**BRIEF**
Duplicate everything in the data from the line containing "Task: Open the app launcher waffle icon" down to the line containing "tap(249, 74)", including both of those lines.

**MATERIAL SUPPLIED**
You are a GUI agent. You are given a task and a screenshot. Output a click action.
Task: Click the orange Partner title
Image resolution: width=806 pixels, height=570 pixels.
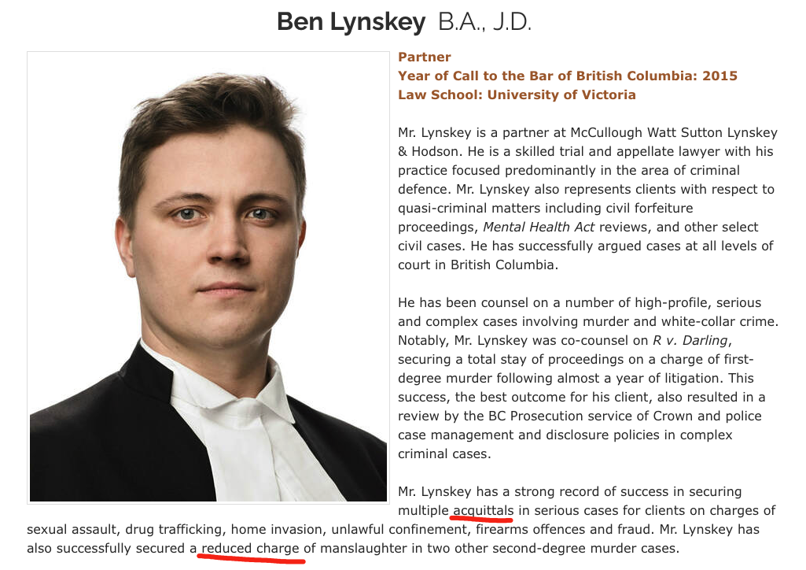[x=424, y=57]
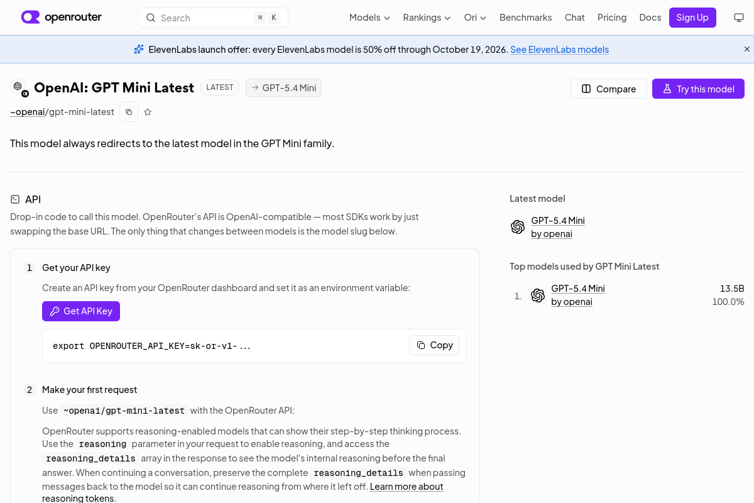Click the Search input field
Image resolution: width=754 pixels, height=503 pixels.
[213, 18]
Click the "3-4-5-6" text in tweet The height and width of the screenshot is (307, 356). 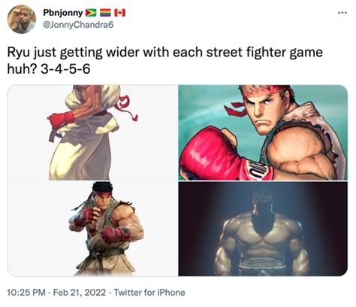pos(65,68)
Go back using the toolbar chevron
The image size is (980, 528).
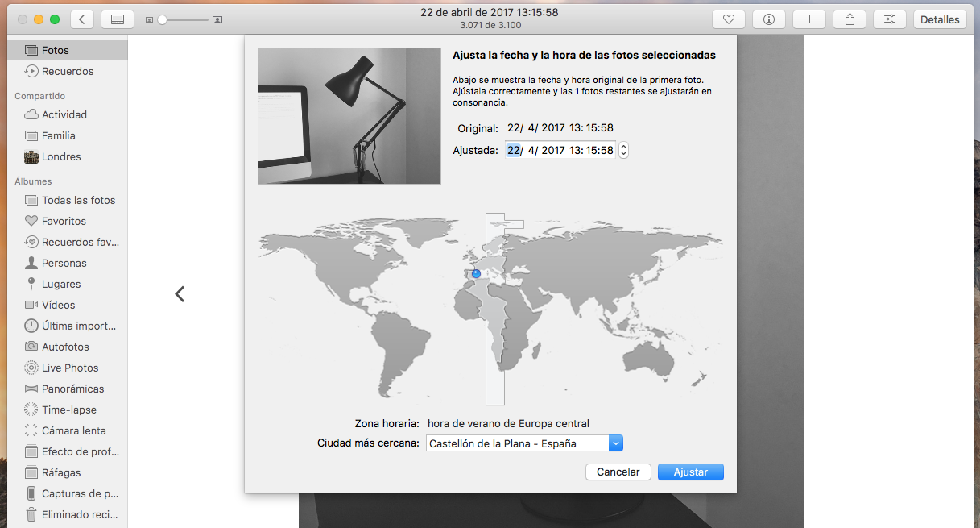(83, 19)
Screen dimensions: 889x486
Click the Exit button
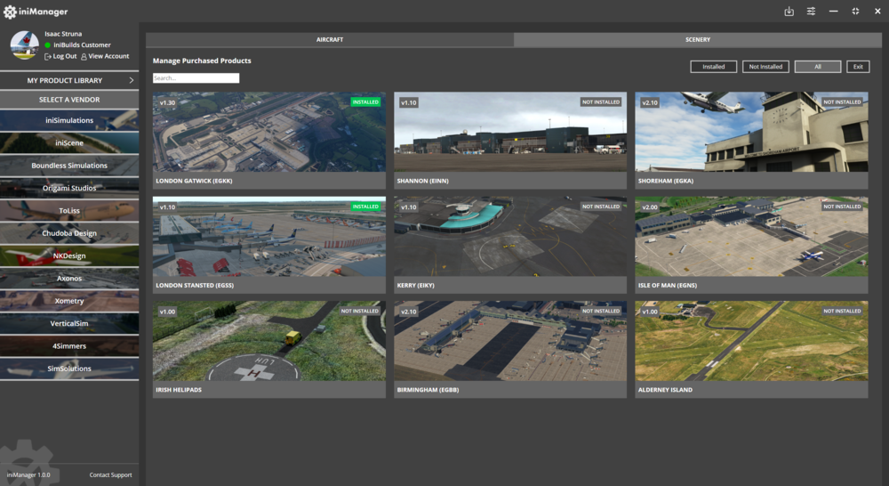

--

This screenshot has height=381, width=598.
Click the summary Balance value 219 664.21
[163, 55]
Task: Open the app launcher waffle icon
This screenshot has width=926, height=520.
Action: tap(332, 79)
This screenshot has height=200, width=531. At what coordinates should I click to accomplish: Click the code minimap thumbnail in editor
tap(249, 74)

* * *

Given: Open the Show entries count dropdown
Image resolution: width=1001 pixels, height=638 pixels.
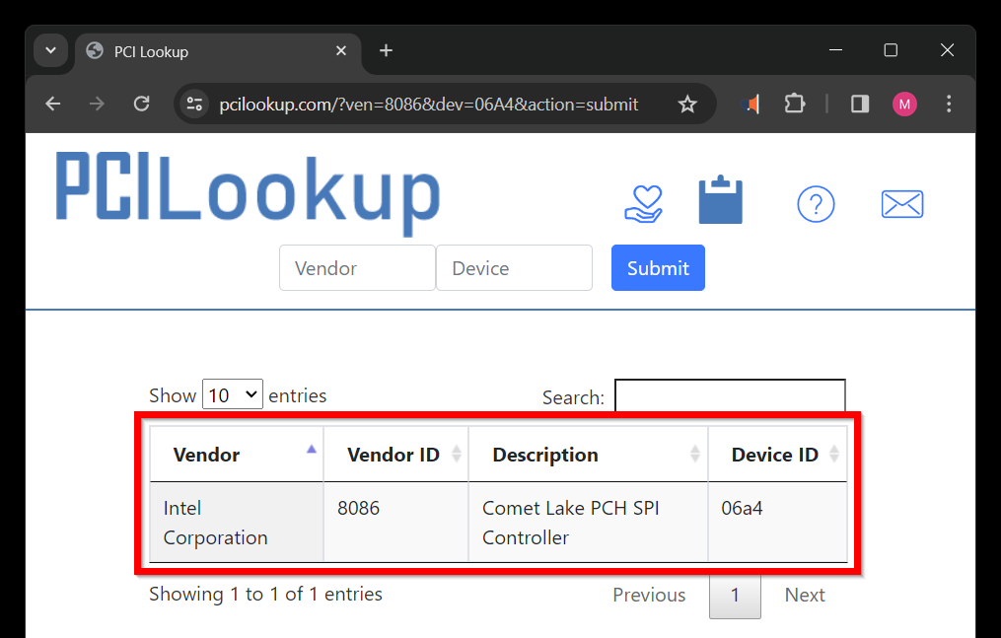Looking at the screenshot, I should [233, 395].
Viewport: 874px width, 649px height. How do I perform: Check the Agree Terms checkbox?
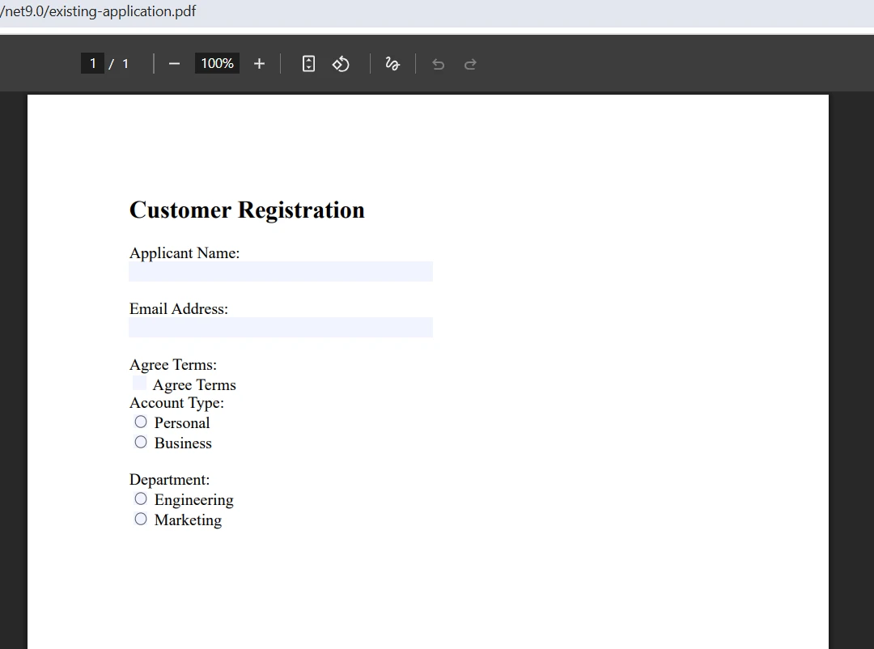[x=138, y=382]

**COMPLETE ANSWER**
Task: Open the app launcher waffle icon
This screenshot has width=926, height=520.
Action: tap(332, 79)
This screenshot has height=200, width=531. At what coordinates should I click to accomplish: Click the code minimap thumbnail in editor
tap(249, 74)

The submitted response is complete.